TEXT SHOWN:
When computing  $M$ , we found that relying solely on the colors of chart patches does not always produce accurate mapping and may result in noticeable out-of-gamut mapping. This is due to the fact that, in some cases, the polynomial transformations tend to overfit to colors in the calibration chart and produces inaccurate mapping for other colors. To fix this, we propose to improve this mapping by the following. For each scene, we manually select corresponding homogeneous patches from other objects in each pair of images captured by camera  $A$  and  $B$  in order to improve the generalization of the polynomial fitting. To do that,Figure 3: We propose to select other corresponding regions, in addition to the color chart’s patches, to achieve better pairwise image calibration. As a comparison, we show calibration results using linear and polynomial mapping matrices w/ and w/o augmenting regions.

we designed a tool to assist a human annotator to manually select patches by a simple drag and drop operation. In particular, we asked a human annotator to manually select a correspondence variable-size square patch from  $A$  and  $B$  such that the patches are strictly homogeneous. Our tool allows selecting a variable number of correspondence patches depending on the given image pair (i.e., more patches are better). We use these extra corresponding colors along with the colors of our calibration chart to compute  $M$ . This introduces a noticeable improvement in our mapping, as shown in Fig. 3. Instead of applying the mapping to the image that contains the color chart, we capture another equivalent image (for each scene) without the color chart and apply the mapping to this chart-free image, as shown in Fig. 3.

TASKS TO CARRY OUT:
A. From the color calibration text, reproduce the passage between "we designed a" and "image, as shown in Fig. 3.", inclusive.
B. List every distinct symbol that the color calibration text sets in math notation.

DATASET SECTION:
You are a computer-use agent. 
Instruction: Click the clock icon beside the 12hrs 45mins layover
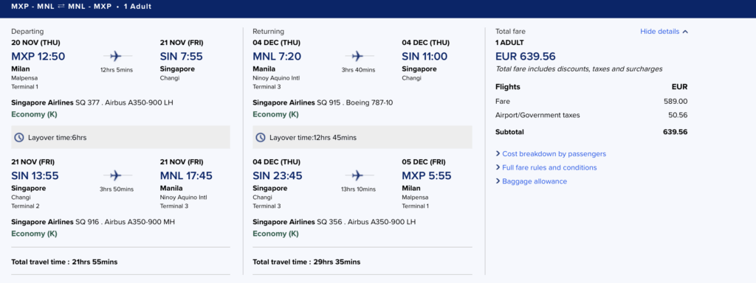(x=261, y=138)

RESULTS IN ORDER:
A.
we designed a tool to assist a human annotator to manually select patches by a simple drag and drop operation. In particular, we asked a human annotator to manually select a correspondence variable-size square patch from  $A$  and  $B$  such that the patches are strictly homogeneous. Our tool allows selecting a variable number of correspondence patches depending on the given image pair (i.e., more patches are better). We use these extra corresponding colors along with the colors of our calibration chart to compute  $M$ . This introduces a noticeable improvement in our mapping, as shown in Fig. 3. Instead of applying the mapping to the image that contains the color chart, we capture another equivalent image (for each scene) without the color chart and apply the mapping to this chart-free image, as shown in Fig. 3.

B. $M$, $A$, $B$